Cupertino, California-based Apple released fixes for a bevy of security flaws in its iOS mobile operating system, including security flaws affecting the Siri personal assistant, the iOS passcode feature, and more than five dozen flaws in the WebKit Web rendering enging used by both iOS and Android devices.
The security update came with the release of iOS Version 5.1 on Wednesday and included fixes for a wide range of security holes, including 71 vulnerabilities in WebKit, the Web browser component that is used in both iOS and Android mobile devices. Also fixed was a passcode vulnerability that allows an unauthorized user to bypass an iPhone lock feature.
The passcode vulnerability (CVE-2012-0644) was credited to Roland Kohler of the German Federal Ministry of Economics and Technology. It is described by Apple as a “race condition” in iOS’s handling of the slide to dial gesture – the lateral swipe that users employ to unlock their iOS device. The patched flaw affects iPhone 3GS, iPhone 4, iPhone 4S, iPod touch (3rd generation) and later, iPad, and iPad 2.
In February, Safwan Saba revealed on the Web site iPhoneIslam that iOS’s passcode feature could be bypassed if, after a missed call, an attacker tried to return the call while quickly removing the SIM card as the phone tried to join the local GSM network.
A flaw in the Siri personal assistant program could have allowed an attacker with physical access to a locked phone to send an open e-mail message, Apple said.
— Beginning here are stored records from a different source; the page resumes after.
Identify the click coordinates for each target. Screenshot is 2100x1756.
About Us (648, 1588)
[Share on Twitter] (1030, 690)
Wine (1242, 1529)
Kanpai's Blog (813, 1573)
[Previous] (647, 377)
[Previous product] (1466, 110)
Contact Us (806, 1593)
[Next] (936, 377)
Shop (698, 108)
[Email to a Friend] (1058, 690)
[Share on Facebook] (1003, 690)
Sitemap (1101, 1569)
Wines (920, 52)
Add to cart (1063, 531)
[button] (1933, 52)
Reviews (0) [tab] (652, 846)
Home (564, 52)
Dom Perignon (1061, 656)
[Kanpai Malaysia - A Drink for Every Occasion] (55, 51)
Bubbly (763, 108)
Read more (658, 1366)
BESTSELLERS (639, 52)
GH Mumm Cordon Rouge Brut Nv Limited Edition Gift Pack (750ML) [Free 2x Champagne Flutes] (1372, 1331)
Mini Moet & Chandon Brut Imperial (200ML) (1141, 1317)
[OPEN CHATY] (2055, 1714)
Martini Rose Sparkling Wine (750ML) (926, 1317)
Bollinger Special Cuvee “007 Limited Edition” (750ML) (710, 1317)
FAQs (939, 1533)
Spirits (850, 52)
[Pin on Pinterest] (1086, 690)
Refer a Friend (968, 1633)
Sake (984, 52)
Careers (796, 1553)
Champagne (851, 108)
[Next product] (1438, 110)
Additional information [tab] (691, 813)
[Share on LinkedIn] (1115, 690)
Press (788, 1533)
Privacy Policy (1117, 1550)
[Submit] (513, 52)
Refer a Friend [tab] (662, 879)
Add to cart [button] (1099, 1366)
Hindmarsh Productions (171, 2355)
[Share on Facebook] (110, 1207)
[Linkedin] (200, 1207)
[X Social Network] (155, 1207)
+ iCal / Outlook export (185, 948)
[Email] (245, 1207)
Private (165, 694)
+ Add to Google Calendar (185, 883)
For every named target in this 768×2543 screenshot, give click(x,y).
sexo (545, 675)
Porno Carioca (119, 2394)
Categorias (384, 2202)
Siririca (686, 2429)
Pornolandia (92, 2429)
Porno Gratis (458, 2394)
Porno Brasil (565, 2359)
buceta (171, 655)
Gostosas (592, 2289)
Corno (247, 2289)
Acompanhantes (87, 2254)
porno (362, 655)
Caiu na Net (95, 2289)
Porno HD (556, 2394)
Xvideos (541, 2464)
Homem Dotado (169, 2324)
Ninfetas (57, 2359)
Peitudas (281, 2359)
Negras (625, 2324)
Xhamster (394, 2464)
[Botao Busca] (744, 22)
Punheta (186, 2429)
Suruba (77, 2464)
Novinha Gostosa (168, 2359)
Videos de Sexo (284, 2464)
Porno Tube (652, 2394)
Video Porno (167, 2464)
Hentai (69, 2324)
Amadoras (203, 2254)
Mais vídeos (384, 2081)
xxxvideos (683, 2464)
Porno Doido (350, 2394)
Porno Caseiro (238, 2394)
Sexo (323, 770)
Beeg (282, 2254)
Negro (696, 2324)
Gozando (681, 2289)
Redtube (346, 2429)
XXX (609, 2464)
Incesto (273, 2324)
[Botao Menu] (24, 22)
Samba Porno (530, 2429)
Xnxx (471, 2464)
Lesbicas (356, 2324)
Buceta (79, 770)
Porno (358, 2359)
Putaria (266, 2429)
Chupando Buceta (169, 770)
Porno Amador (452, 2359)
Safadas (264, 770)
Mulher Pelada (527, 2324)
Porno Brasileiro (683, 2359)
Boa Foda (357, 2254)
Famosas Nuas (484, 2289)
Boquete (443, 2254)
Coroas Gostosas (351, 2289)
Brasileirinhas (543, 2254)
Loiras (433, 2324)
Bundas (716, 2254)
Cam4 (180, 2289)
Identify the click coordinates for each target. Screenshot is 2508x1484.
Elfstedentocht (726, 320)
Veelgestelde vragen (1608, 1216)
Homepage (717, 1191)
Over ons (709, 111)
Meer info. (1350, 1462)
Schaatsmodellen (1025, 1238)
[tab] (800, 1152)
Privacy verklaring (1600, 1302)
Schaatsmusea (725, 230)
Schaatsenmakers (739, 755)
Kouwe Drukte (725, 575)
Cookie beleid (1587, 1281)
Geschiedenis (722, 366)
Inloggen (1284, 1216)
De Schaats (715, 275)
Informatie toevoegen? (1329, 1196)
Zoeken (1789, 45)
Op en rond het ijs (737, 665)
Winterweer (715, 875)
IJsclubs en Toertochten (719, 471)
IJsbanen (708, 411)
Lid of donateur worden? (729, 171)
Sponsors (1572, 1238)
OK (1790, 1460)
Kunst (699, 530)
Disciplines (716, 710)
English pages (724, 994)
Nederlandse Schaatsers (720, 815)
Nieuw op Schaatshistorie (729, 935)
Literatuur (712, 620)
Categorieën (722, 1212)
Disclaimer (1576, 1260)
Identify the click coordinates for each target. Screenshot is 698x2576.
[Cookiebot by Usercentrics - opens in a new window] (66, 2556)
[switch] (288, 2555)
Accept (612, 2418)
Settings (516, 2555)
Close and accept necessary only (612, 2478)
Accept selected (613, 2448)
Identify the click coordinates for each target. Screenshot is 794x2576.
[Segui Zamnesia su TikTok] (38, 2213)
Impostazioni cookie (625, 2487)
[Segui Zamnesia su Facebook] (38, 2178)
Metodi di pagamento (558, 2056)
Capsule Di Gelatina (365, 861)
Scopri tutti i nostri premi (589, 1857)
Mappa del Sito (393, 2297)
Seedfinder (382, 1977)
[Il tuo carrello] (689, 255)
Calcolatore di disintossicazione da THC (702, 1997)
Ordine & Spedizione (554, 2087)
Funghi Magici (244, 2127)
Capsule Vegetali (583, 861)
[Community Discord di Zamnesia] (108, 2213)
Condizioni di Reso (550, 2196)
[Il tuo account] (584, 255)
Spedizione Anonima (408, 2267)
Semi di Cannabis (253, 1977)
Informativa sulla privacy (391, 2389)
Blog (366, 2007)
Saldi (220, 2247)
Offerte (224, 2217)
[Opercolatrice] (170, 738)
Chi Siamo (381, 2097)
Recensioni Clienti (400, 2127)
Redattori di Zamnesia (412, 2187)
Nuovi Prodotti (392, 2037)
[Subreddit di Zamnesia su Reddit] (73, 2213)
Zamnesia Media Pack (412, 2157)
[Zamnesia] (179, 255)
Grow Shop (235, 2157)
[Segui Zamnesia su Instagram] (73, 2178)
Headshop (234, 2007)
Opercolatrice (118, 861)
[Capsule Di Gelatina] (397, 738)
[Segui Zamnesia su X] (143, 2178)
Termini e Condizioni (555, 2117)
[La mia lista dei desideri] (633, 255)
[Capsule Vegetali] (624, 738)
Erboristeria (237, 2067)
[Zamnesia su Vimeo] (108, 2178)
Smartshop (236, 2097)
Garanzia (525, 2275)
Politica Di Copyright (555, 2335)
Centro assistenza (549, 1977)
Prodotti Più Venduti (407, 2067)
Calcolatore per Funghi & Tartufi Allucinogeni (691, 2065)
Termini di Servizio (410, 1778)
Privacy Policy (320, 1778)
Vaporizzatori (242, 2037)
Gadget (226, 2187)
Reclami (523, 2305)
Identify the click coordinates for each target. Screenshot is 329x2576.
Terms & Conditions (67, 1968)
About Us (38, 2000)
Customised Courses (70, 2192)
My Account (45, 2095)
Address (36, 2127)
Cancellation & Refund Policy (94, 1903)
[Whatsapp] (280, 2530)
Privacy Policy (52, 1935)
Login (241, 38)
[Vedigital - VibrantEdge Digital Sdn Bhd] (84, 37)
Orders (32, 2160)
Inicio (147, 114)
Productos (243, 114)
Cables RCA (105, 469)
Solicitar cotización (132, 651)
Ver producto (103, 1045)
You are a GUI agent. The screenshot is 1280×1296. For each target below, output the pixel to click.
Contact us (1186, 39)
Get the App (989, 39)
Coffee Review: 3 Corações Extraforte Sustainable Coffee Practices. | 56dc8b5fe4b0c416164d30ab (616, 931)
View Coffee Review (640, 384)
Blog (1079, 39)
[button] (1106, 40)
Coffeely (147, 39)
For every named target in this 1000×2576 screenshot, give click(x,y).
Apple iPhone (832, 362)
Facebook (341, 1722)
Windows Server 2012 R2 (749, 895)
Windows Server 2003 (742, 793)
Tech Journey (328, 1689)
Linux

The problem was a design issue that meant that, for Phones that were able to use Siri on the lock screen, a voice command could be used to send an open mail message protected behind the lock screen to an arbitrary recipient. Apple said it is disabling forwarding of active messages from the Lock screen to circumvent the vulnerability.
More concerning is a flaw in the iOS kernel that could allow malicious program to break out of the iOS sandbox, which limits the ability of applications to access other programs running on an iOS device, or the underlying operating system itself. Apple has fixed a vulnerability in the logic used to handle debug system calls on iOS that could allow a malicious program to gain code execution in other programs with the same user privileges.
However the vast majority of security flaws fixed with 5.1 were in WebKit, the open-source HTML rendering engine that is used in a wide range of software, from Google’s Chrome and Apple’s Safari Web browsers, to Yahoo Messenger, iTunes and RealPlayer, as well as in mobile devices running iOS and the Android mobile operating systems. More than 70 of the 81 vulnerabilities fixed in iOS 5.1 were found in the WebKit component. They range from a wide range of memory corruption issues that could allow a malicious Website to crash an iOS application or run arbitrary code on the device, to so-called “cross-origin” vulnerabilities that could allow attackers to launch cross site scripting attacks, read the contents of protected cookies or allow content to be dragged and dropped across origins, Apple said.
WebKit has become a security headache for mobile software makers and for enterprises worried about the influx of employee-owned mobile devices in the workplace. Researchers from the company CrowdStrike demonstrated an end-to-end phishing attack on Google Android phones that used a previously unknown (zero-day) vulnerability in WebKit on Android phones.